Shhhhh! Wide Receivers, Shhhhh!

The Media likes wide receivers to be silent.  They want them to just go out there and “do their job.”  Simply put they want them to catch the ball, get tackled, get up, and go back to the huddle. How many times have you heard Chris Berman praise an athlete that hands the ball to the referee right after they score instead of dancing in the end zone?  The media does not want to see the wide outs celebrate, talk trash, or get into off the field incidences. The media talks so poorly about the wide receivers that celebrate their accomplishments that the public starts to believe those athletes are all around just bad people.

On the other end of the spectrum the media praises the quiet receiver that goes out and just makes plays.  They say they are good team players and unselfish.  They talk so highly of these receivers and lead us to believe that these quiet assassins are outstanding individuals and great role models. 

In my opinion I have no idea why the media believes the reserved, quiet receiver is a better athlete and better person than the loud, flamboyant one.  A perfect example of why this is not true is Marvin Harrison.

Marvin Harrison is a paradigm of a receiver that just did what he was told.  The media loved him because he did not act like Chad Johnson and  Terrell Owens.  They labeled him as good guy, a classy standup individual that would never get into trouble off the field, a perfect example for young athletes everywhere.  That all changed on April 28, 2008.

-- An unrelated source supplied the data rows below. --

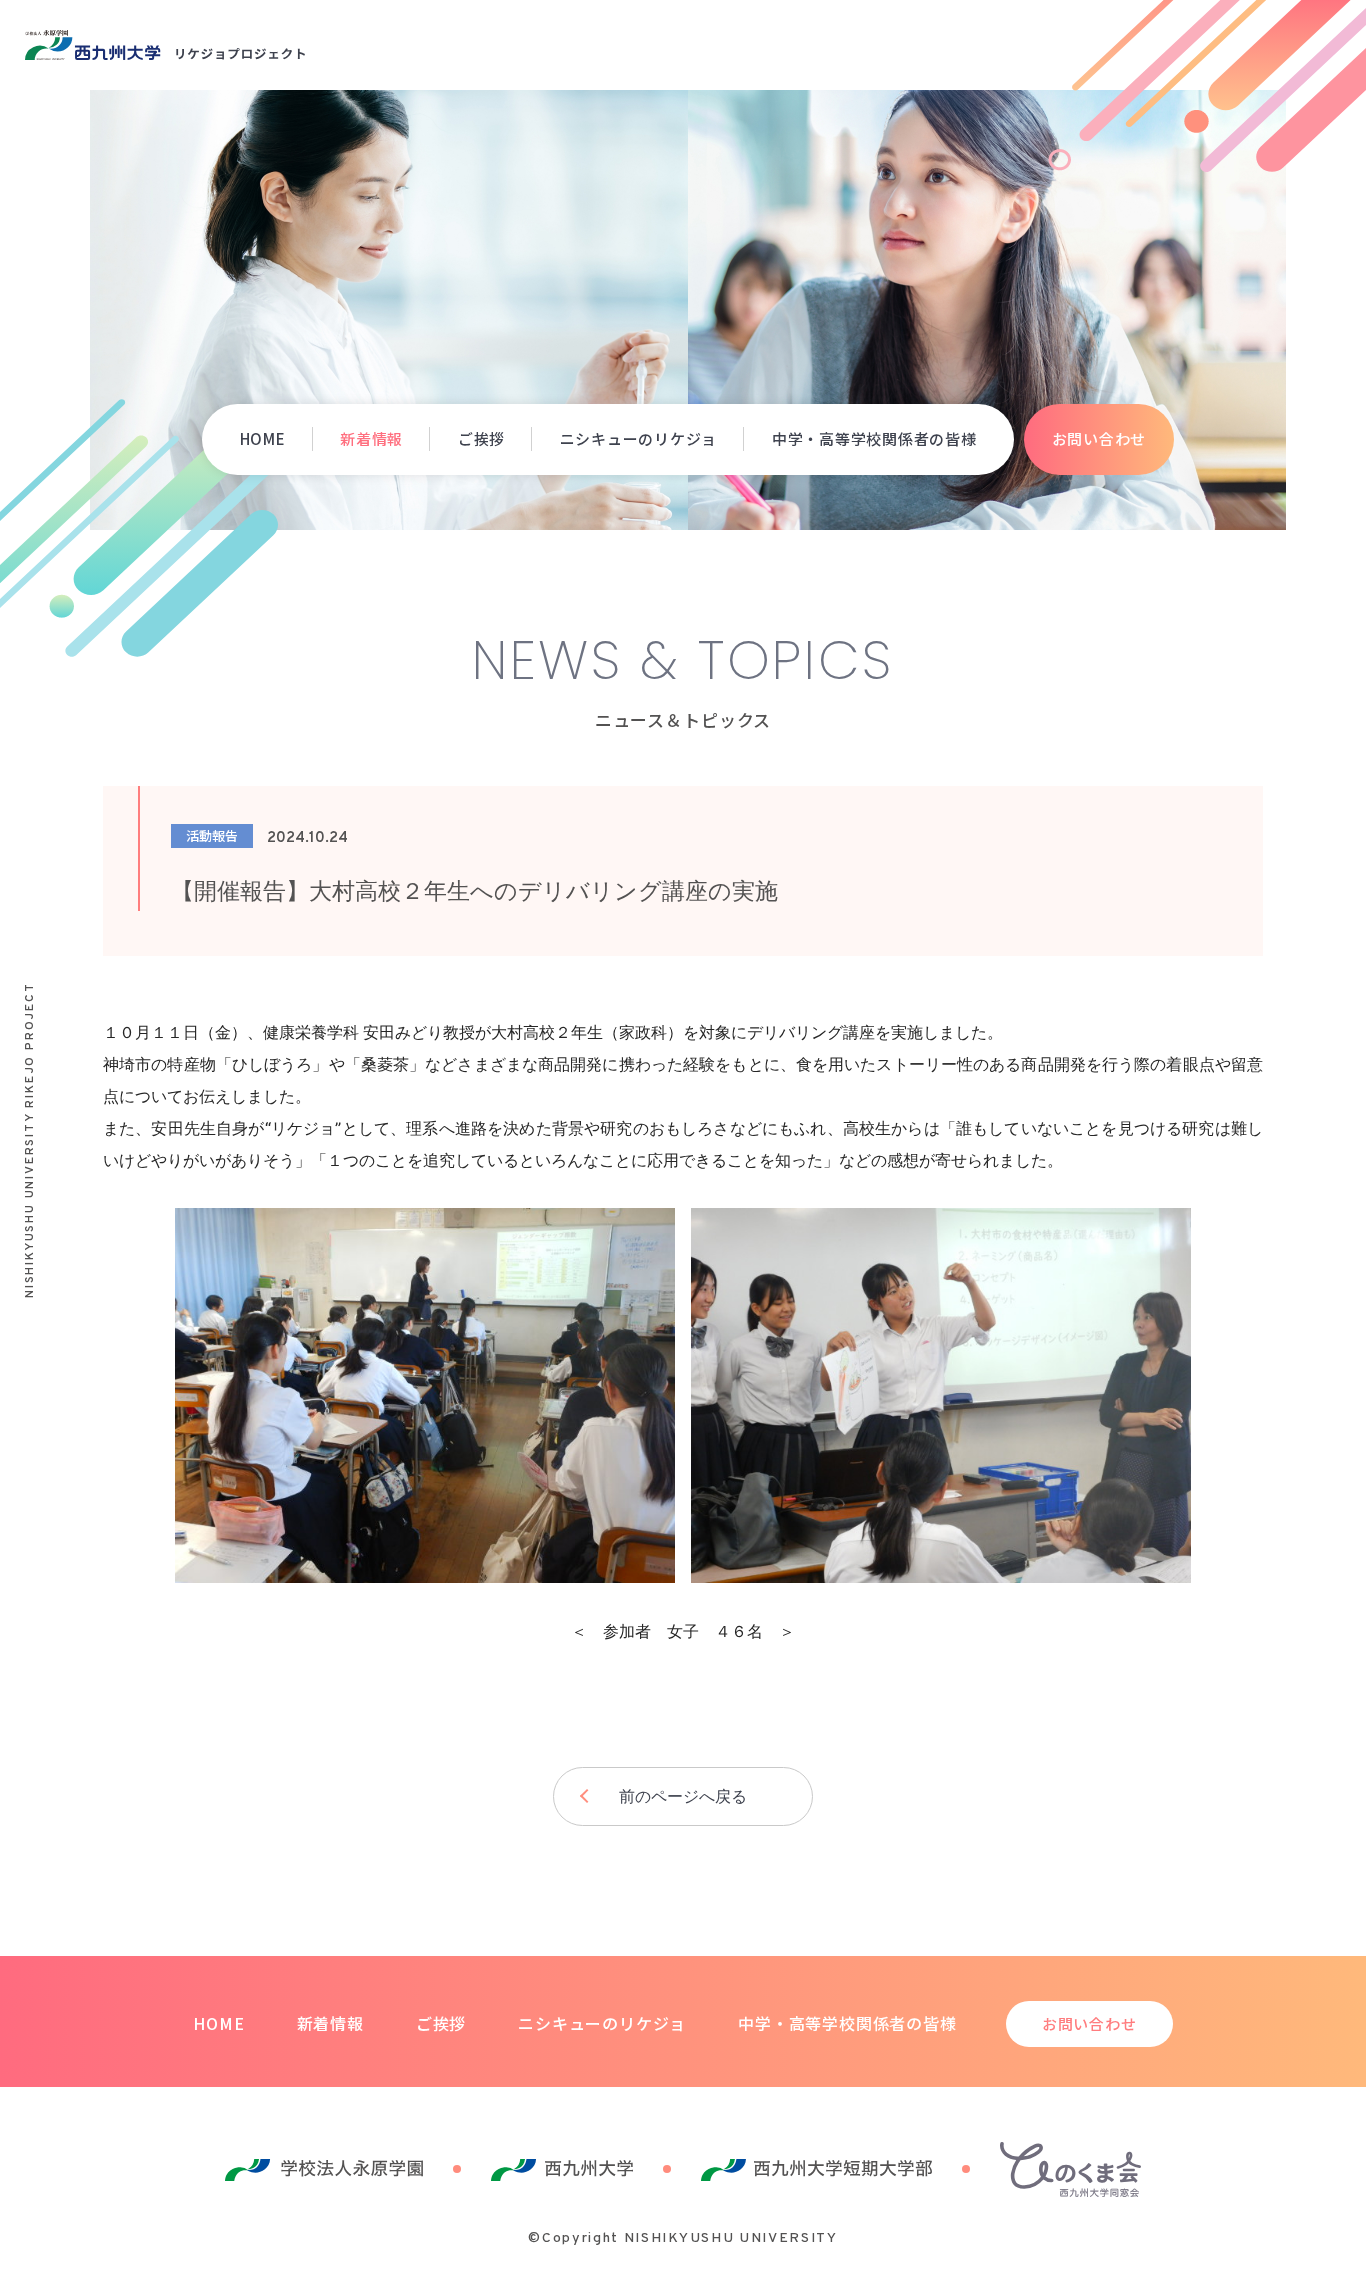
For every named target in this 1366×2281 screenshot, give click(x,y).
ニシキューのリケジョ (639, 438)
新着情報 (371, 438)
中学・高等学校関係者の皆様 (874, 438)
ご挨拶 (481, 438)
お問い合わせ (1099, 438)
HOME (263, 438)
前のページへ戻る (683, 1796)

The facts about the incident that happened that night are hazy but this is what was reported.  On the night of the 28th Marvin Harrison got into an argument at 5:00 PM at Playmakers, a bar he owns in Philadelphia.  The man left the bar and Harrison followed.  Gunshots rang out and the other man was shot in the hand and flying glass that resulted from a car window getting shot gave a young girl minor cuts.  Police came to the scene but neither victim identified a shooter. Ballistic tests showed that the bullets came from a very rare custom-made Belgian pistol.  Guess who owned one?  Mr. Quiet Marvin Harrison.

It gets worse for Harrison.  He admitted to the police that he did own such a gun but he stated that it never left his house.  The police searched a car-wash owned by Harrison and found the gun in a bucket. The gun had recently discharged several bullets, which were a perfect match with those fired at the scene of the crime. 

After all of this, Marvin Harrison was never charged with Attempted Murder.  The harshest penalty he is facing right now is $100,000 lawsuit from the victim.

I bet a majority of you out there and the average sports fan never even heard of this incident.  The ones who did hear about it were shocked.  I was even shocked.  No one expected this from Harrison because he was always such a good guy… or the media led us to believe he was a good guy.

Marvin Harrison is having probably his worst season in the last several years.  Sports analysts are blaming this on age.  Not one has stated that maybe his mind is elsewhere and he can’t focus because he shot someone.  It still seems the media has some allegiance to this guy.  I know a man is not guilty until proven so, but if this was Chad Johnson or Terrell Owens the media would be camping outside their houses and the story would be run 24/7 on every news network. The police would have to arrest either of them because of how much attention the story would get.  If they didn’t charge either of them the media would crush the police department and claim they let them off due to Johnson or Owens being famous and/or wealthy.

You can hate Chad Johnson and Terrell Owens for their over the top dramatics on the field but neither of them have ever been on the wrong side of the law, so don’t let the media convince you that they are bad people. 

Maybe it is the quiet ones we should be worried about.